**Directive**: Copy out the following lines exactly, beginning with the line containing "Task: Expand the pink +15 courses badge" and ending with the line containing "[x=708, y=537]", both included.

**Record extracts**:
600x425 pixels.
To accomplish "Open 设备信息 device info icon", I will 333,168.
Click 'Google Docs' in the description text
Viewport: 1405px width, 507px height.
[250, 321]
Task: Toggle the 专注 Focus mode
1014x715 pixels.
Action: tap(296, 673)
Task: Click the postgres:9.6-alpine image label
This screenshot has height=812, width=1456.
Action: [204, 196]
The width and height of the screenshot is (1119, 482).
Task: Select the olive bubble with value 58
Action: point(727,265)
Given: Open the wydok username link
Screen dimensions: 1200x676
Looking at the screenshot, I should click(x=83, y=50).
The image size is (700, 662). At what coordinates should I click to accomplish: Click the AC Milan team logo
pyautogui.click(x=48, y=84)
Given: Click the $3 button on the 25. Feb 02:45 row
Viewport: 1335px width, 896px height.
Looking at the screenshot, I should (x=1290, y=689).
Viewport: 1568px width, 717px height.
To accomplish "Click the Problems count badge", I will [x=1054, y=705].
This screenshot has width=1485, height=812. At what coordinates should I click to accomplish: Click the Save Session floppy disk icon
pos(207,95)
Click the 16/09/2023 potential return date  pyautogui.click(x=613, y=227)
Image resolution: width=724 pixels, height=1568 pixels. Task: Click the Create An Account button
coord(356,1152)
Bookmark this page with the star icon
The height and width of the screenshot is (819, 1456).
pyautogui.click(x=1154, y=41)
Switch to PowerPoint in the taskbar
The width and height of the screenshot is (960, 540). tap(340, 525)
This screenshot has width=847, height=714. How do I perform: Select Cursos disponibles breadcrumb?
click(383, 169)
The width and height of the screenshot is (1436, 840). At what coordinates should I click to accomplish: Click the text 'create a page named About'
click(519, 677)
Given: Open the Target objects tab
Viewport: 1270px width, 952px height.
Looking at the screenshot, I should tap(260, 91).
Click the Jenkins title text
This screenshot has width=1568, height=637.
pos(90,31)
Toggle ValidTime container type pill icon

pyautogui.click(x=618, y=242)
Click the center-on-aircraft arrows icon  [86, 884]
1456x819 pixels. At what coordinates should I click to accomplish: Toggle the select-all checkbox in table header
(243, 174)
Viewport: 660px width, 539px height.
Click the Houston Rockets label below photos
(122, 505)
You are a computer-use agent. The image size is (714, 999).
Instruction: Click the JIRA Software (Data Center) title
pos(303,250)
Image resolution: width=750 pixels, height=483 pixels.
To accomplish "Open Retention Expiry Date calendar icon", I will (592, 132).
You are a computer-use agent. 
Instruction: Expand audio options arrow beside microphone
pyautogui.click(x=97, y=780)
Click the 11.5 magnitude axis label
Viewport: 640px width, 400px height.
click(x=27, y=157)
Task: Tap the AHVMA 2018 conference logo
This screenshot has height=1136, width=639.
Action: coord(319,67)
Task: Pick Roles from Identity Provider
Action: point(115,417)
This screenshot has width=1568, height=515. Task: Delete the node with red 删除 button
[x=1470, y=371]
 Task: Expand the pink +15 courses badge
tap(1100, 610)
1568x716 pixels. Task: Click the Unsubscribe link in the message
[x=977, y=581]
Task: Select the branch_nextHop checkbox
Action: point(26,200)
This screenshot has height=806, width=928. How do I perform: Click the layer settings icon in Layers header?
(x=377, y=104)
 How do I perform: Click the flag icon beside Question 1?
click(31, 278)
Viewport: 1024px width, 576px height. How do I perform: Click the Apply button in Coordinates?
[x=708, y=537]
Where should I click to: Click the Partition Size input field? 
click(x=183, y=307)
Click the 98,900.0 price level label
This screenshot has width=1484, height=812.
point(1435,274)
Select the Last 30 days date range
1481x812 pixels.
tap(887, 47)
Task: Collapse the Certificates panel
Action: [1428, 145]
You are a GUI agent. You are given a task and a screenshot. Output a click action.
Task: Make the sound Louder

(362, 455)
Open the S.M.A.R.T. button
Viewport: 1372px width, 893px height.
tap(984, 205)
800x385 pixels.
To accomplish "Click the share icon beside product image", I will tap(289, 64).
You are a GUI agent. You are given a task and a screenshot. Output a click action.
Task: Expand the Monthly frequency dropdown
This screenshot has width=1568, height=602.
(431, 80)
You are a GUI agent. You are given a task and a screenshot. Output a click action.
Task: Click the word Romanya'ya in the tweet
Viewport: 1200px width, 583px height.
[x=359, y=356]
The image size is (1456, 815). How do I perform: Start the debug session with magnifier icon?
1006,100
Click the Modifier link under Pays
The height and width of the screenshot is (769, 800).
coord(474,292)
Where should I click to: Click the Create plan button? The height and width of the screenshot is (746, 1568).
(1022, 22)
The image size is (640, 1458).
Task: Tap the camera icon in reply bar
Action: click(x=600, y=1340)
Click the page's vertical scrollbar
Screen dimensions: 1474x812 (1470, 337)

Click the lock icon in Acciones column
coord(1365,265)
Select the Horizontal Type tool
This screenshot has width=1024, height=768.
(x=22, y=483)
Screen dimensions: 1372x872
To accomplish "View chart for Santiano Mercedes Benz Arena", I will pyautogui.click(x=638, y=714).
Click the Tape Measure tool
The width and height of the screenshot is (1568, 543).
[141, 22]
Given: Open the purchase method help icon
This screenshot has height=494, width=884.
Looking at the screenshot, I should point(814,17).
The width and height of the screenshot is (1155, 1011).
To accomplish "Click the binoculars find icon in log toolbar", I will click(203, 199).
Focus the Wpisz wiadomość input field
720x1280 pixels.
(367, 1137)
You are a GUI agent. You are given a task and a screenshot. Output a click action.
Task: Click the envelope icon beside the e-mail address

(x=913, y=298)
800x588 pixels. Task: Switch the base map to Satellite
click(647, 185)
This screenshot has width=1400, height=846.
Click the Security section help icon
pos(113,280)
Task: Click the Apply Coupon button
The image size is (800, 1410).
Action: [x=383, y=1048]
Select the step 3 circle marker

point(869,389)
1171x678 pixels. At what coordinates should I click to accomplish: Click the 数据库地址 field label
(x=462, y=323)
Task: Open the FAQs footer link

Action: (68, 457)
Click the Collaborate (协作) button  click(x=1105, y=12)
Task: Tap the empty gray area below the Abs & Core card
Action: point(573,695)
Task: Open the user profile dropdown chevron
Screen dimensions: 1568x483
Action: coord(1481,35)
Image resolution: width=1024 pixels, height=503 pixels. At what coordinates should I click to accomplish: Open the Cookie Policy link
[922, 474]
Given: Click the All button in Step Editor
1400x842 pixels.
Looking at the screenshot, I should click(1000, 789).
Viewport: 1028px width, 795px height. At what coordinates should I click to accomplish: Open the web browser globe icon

**Written response**:
 Task: Expand the pink +15 courses badge
tap(1100, 610)
1568x716 pixels. Task: Click the Unsubscribe link in the message
[x=977, y=581]
Task: Select the branch_nextHop checkbox
Action: point(26,200)
This screenshot has height=806, width=928. How do I perform: Click the layer settings icon in Layers header?
(x=377, y=104)
 How do I perform: Click the flag icon beside Question 1?
click(31, 278)
Viewport: 1024px width, 576px height. How do I perform: Click the Apply button in Coordinates?
[x=708, y=537]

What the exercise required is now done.